What the exercise asks - Find and copy each line of the listing below that has the word "computer" in it.

Provided data -

--- START ---

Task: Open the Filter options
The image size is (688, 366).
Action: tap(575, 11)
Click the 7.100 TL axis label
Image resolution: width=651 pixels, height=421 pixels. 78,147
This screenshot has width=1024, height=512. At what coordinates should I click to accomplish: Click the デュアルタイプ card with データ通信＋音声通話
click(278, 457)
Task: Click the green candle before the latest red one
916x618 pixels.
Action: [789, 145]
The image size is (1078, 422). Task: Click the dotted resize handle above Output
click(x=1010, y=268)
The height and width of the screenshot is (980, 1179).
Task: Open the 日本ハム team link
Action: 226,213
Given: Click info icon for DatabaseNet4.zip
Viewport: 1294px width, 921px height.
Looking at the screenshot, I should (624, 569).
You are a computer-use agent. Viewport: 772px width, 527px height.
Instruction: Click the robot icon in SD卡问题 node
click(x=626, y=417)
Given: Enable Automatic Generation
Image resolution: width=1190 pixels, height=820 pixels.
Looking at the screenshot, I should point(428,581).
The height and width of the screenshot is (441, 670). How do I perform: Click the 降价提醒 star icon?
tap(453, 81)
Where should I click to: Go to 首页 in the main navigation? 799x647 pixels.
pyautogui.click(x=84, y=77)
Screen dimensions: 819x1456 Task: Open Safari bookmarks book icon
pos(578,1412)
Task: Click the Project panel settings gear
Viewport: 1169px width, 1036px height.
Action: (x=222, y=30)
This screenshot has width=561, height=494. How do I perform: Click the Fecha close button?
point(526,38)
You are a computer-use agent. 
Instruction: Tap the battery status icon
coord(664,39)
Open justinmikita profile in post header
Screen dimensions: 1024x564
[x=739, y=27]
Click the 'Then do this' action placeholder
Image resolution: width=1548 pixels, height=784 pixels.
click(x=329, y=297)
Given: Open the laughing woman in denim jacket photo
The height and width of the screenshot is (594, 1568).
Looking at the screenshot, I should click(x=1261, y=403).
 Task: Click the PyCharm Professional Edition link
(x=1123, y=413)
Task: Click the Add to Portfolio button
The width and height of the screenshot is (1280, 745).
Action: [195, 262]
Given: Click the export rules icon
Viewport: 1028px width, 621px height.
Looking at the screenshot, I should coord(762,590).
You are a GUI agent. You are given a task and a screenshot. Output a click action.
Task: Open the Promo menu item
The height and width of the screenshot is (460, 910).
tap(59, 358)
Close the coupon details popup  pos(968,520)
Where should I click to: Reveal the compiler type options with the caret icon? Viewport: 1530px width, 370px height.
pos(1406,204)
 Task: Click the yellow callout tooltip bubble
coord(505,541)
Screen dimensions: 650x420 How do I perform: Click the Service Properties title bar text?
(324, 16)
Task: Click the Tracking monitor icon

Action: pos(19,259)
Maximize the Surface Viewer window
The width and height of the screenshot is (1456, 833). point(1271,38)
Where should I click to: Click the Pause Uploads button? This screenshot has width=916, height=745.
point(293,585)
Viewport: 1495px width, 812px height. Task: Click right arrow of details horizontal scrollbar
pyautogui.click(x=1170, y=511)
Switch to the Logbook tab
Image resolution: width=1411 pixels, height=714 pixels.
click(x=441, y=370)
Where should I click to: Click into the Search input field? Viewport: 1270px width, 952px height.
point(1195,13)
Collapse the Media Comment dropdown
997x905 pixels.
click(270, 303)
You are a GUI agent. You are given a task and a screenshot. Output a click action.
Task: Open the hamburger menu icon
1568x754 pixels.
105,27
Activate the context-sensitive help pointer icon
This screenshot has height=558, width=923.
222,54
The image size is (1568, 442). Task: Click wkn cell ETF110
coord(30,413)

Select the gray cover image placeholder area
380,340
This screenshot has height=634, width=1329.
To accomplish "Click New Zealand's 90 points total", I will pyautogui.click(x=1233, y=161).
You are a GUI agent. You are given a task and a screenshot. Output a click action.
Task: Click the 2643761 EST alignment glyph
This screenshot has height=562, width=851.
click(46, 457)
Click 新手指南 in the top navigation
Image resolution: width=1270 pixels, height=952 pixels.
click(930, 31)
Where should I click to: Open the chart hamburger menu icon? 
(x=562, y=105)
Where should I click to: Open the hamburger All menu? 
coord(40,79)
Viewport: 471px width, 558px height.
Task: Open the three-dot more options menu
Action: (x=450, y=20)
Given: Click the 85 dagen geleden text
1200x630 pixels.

--- END ---

Task solution -
You are a computer-use agent. Viewport: 772px width, 527px height.
You are a computer-use agent. 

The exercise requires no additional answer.